Sono anni che non fa più gli scandali di una volta. I tempi delle esibizioni politicizzate, quelle nelle quali strappava le foto di Giovanni Paolo II, sulle note della marleyana War, appartengono al passato remoto. All’epoca, finanche quel gentiluomo di Frank Sinatra dichiarava di volerla prendere a calci nel sedere. Oggi Sinéad fa pena. Ha un’ottima voce. Scrive sempre con trasporto. Ma le sue scorribande sono talmente innocenti da non riuscire a giudicare questo suo ultimo album, How About I Be Me (and You Be You)?, se non trattandola pietosamente. Ma si può ovviare.

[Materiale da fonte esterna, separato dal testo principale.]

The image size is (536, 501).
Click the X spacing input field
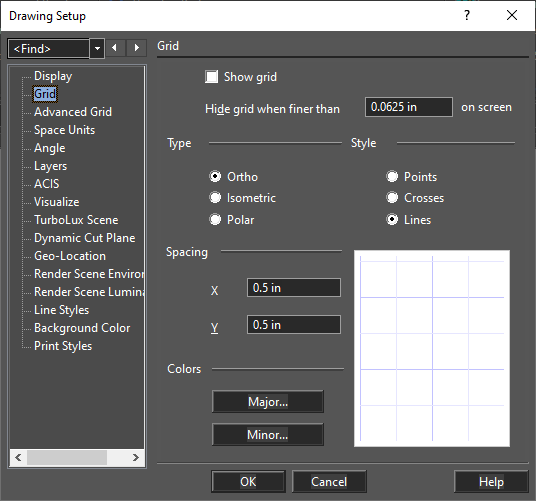294,287
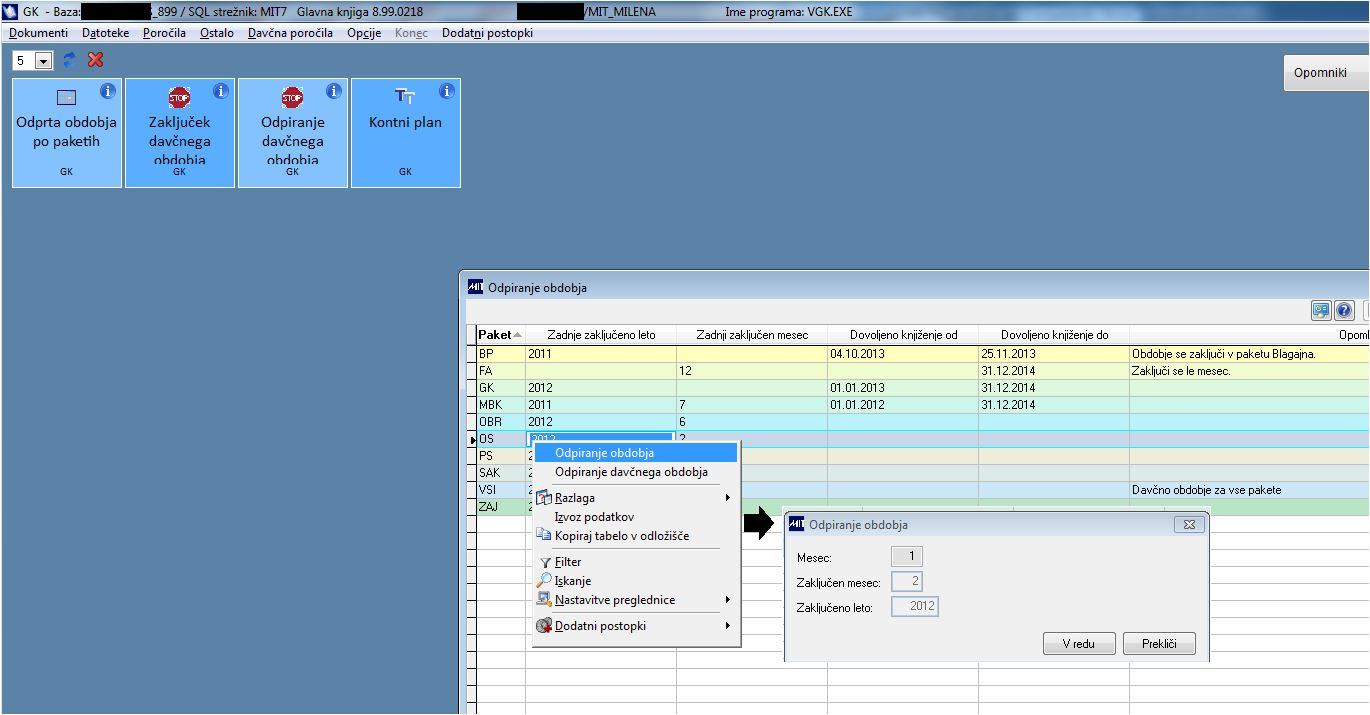Click stop sign on Odpiranje davčnega obdobja
This screenshot has width=1370, height=715.
coord(292,97)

Che si sia cresciuti o meno in quel misto di sudditanza e avversione verso il cristianesimo, una personalità disturbata come la sua intenerisce anche i più cinici. Tenta spesso il suicidio. L’ultima volta è successo anche, più o meno, recentemente. Il suo unico vero amico è internet. Dal proprio sito web ha lanciato messaggi come: «Se qualcuno sa come mi posso uccidere, senza che i miei bambini scoprano che l’ho fatto deliberatamente […] per favore me lo faccia sapere, prima possibile». Era il 2001. Poi ha scoperto Twitter. Uno dei suoi primi cinguettii dell’anno è stato una domanda drammatica: «Chi conosce uno psichiatra a Dublino o a Wicklow? Sto molto male e sono in pericolo. Devo assolutamente tornare a prendere le medicine». Le è stata diagnosticata una depressione già undici anni fa.

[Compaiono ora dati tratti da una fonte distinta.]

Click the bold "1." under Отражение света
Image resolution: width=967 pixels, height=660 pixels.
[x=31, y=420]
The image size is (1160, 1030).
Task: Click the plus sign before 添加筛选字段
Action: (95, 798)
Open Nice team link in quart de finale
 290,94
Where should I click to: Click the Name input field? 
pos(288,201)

Un disturbo bipolare in piena regola. Tant’è che dallo stesso social network ha bandito anche concorsi inusuali. Ha cercato marito, ad esempio. E l’è andata anche bene, se pure i requisiti erano parecchio bizzarri («un uomo molto dolce e affamato di sesso, di età non inferiore ai quarantaquattro anni; il candidato ideale dovrebbe avere la barba corta e ispida, non usare asciugacapelli, ne’ gel o dopobarba; non sono accetti uomini chiamati Brian o Nigel»). Eppure ce l’ha fatta. Barry Herridge, conosciuto appunto in rete, è diventato il suo quarto marito. Cerimonia dicembrina, l’8 dicembre 2011, il giorno del quarantacinquesimo compleanno della cantante. Matrimonio rocambolesco, a Las Vegas, finito dopo 18 giorni appena. Capita. Anche se un ritorno di fiamma c’è stato, ovviamente trasmesso via internet al mondo intero: «Indovinate chi ha passato una splendida nottata di sesso con suo marito? » ha chiesto la O’Connor in un twit. A quanto pare, però, il suo amato Bob Marley non le ha insegnato nulla. Se ha scelto il web come proprio migliore amico, Sinéad dovrebbe sapere che il protocollo 2.0 potrebbe essere diventato il suo peggior nemico, oppure non ha mai ascoltato bene il testo di Who The Cap Fit

 

A questo punto è tardi. Gli scandali sono troppi per non eclissare un tantino il contenuto del suo album, lo scorso anno. Anche perché, a parte il folk reggaeggiante di 4th & Wine c’è davvero poco. Una sola perla: quella intitolata Take Off Your Shoes, nella quale a tanti registri vocali corrispondono, a dir poco, il doppio delle emozioni. Struggente. Spirituale. Un solitario, in pratica, in un disco che sembra avere vent’anni, tanto è stantio. E se qualcuno potrebbe giudicare cattive queste parole, inferte ad una donna che si professa inabile anche a cambiarsi le mutande, c’è da dire che l’autrice ha, invece, deciso di togliersele. La sua proposta l’ha già spedita in redazione. Qual’ è il magazine? «Ci sono così tante cose che non mi piacevano, quand’ero più giovane, quand’ero depressa ed irlandese, adesso un servizio su Playboy è una delle cose che vorrei fare prima di tirare le cuoia».